Consistency bugs are not bugs in syntax.

They are bugs in the mental model of time.

Microservices tidak gagal hanya karena server down. Ia gagal karena dua hal benar terjadi pada waktu yang salah:

  • dua request valid mengubah row yang sama secara bersamaan;
  • event yang benar datang dua kali;
  • event yang benar datang terlambat;
  • cache benar pada 10 detik lalu tetapi salah sekarang;
  • leader lama masih bekerja setelah leader baru terpilih;
  • retry yang niatnya menyembuhkan malah menggandakan side effect;
  • projection yang dibangun ulang memakai logic baru dan menghasilkan keputusan historis berbeda;
  • config berubah di sebagian pod tetapi belum di pod lain;
  • secret dirotasi tetapi beberapa connection masih memakai credential lama.

Part ini menutup blok state management dengan failure modeling.

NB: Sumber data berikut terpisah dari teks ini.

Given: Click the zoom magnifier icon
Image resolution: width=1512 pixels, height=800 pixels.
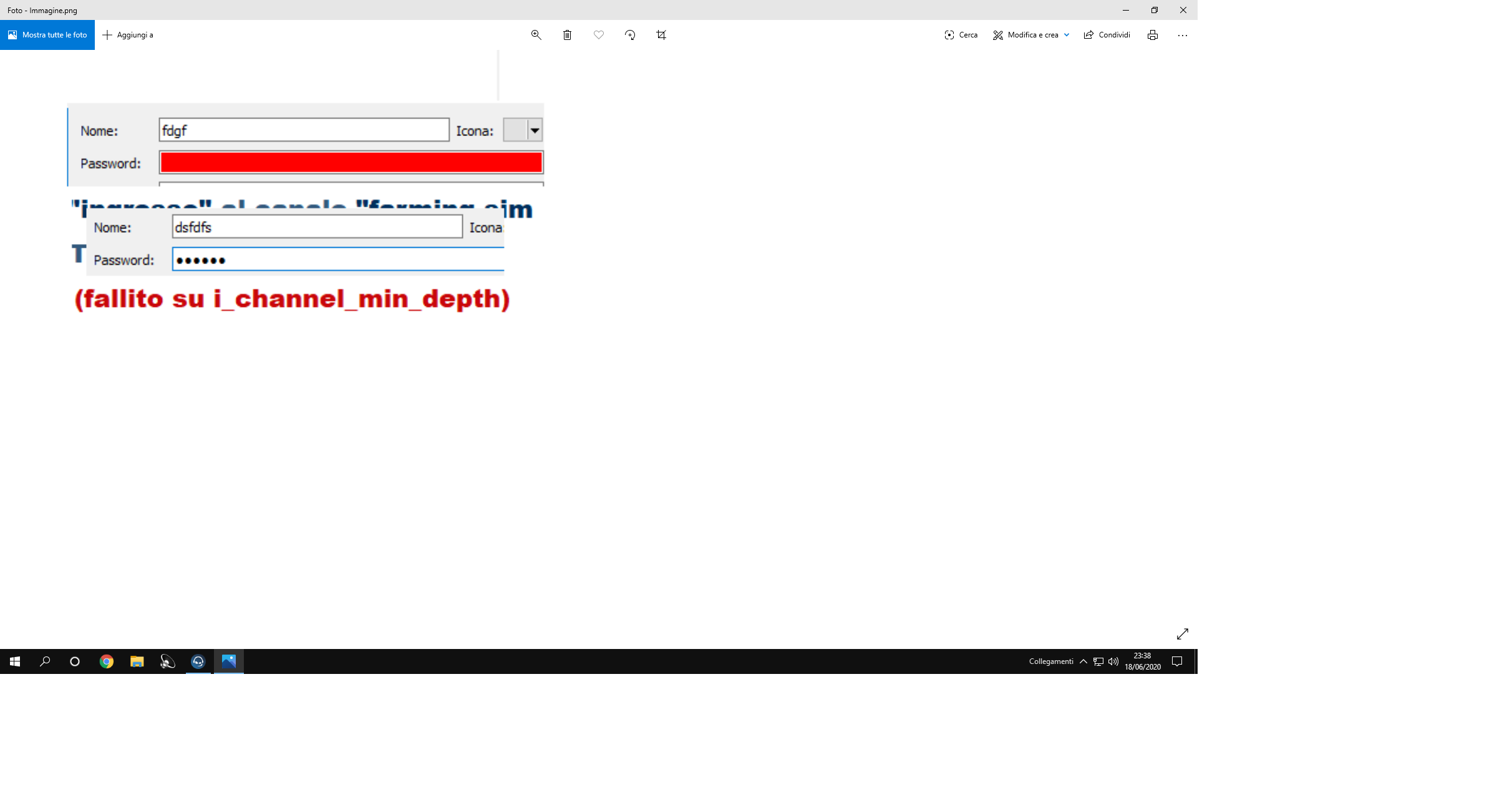Looking at the screenshot, I should coord(536,35).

Tujuannya bukan menghafal istilah CAP atau isolation level. Tujuannya adalah bisa melihat desain Java microservice lalu bertanya:

Apa yang terjadi jika operasi ini terjadi dua kali, bersamaan, terlambat,
terbalik urutannya, sebagian sukses, atau dijalankan oleh dua leader?

1. Consistency as Invariant Preservation

Consistency bukan berarti semua node selalu melihat data yang sama pada saat yang sama.

Dalam production design, consistency berarti:

System behavior preserves declared invariants under concurrency, retry,
partial failure, stale read, and recovery.

Contoh invariant:

A file cannot be ACCEPTED unless scan result is CLEAN and checksum is verified.

Pertanyaan consistency:

  • Bagaimana jika scan result duplicate?
  • Bagaimana jika clean result datang setelah file sudah rejected?
  • Bagaimana jika checksum verification dan scan result selesai bersamaan?
  • Bagaimana jika worker crash setelah update status tapi sebelum audit event?
  • Bagaimana jika replay menghasilkan accepted state tanpa scan event?

Consistency harus dimodelkan terhadap invariant konkret.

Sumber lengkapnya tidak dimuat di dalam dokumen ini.